DOIS LIVROS, UM COMENTÁRIO.

 

O que tem em comum o romance Quando a Vez é do Mar, de Carlos Lúcio Gontijo * e as poesias (indrisos) A Dor e as Borboletas, da poeta Ana Lago de Luz**, além das confluências do amor é a água. Salgada ou doce; do lago ou das lágrimas. Em Carlos Lúcio o mar está contido no título do romance. Em Ana a água brota do nome da autora, que além de Lago tem Luz.  Outros temas, como pequenos rios, lagos, braços de mar estão presentes: o tempo; a fé; tolerância e a intolerância entre seres diferentes; a preservação do meio ambiente. Ambos cantam e celebram a vida, mesmo quando a vez é do pranto.

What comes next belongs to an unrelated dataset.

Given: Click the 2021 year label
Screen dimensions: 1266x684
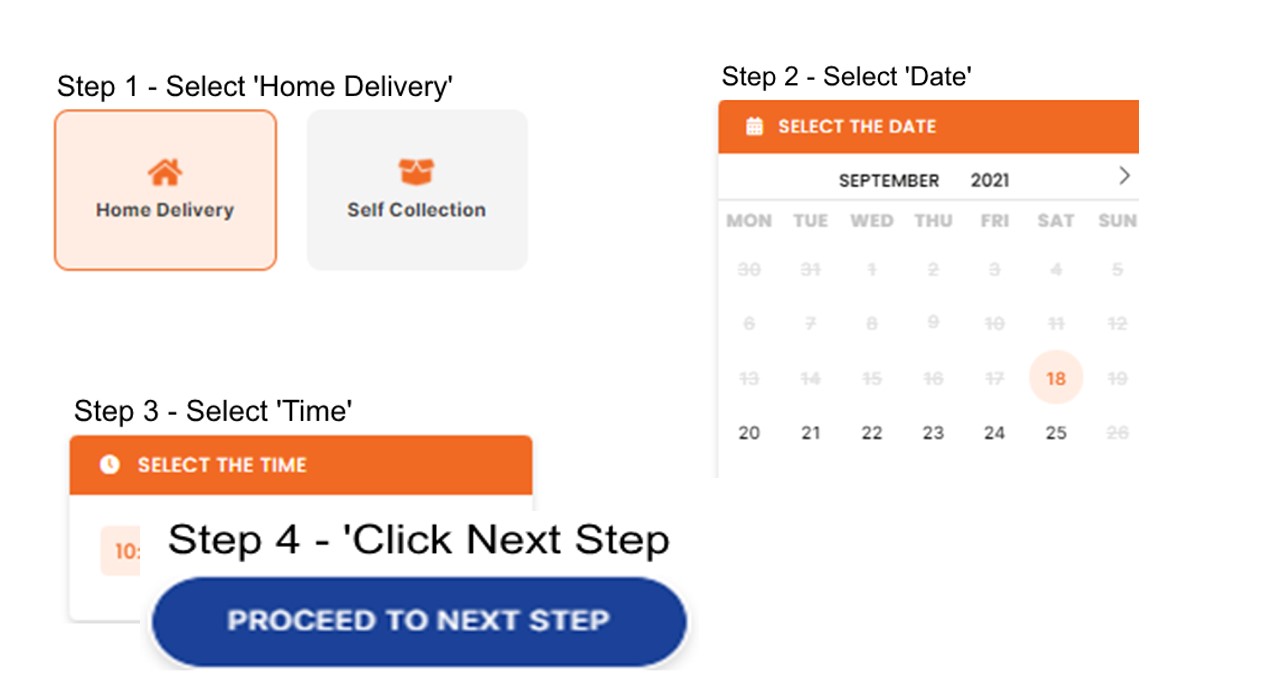Looking at the screenshot, I should [x=990, y=181].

     Em Quando a vez é do Mar, o autor, sem perder a poesia, fala humanamente das mazelas do dia a dia: a manipulação midiática, a hipocrisia, orgulho e preconceito, pedofilia, heterossexualidade e homossexualidade; caridade (que não é a mesma coisa que filantropia, como afirma um protagonista), sempre com olhar compassivo, humano nesse mar de diversidade, rumo à transcendência.

“(...) Vou morrer nas águas do mar pescador (...) Vou ver uma lua no céu, outra no mar” (...) Coberta pelo céu, banhada de mar (...) Da tua ilha, finalmente, meu mar (...) Achamos que eram risos do mar!”, (...) Não deixei tristeza cair lágrimas...” São alguns fragmentos que recolhi em A Dor e as Borboletas, que poderiam estar nas vozes dos protagonistas de Quando a vez é do Mar, onde a prosa interage com a poesia. Já no primeiro capítulo o autor nos apresenta a Arca de Noé: “São muitos os altares e normas morais/Os mares em que navegamos são pedagiados (...) Subutilizada a razão nos torna menos que bicho (...) Enquanto o mundo gira feito arca de Noé!”. Narra, o humanista Carlos Lúcio: “Enfim, o ensinamento bíblico não é verbo para ser repetido de boca pra fora (é fácil dizer está na Bíblia), mas literalmente praticado no dia a dia” na voz de Vinícia. E “mesmo em dias nublados, o sol se faz nascente no horizonte, sugerindo-nos que toda a sua luminosidade vem de seu compromisso com a luz” (CLG) “Desta que não mais me cabe/Você escolheu outros mares...”, aqui é Ana Lago Luz em Da Proteção, mas poderia ser Benito ou seu pai, Bartimeu, personagens do romance.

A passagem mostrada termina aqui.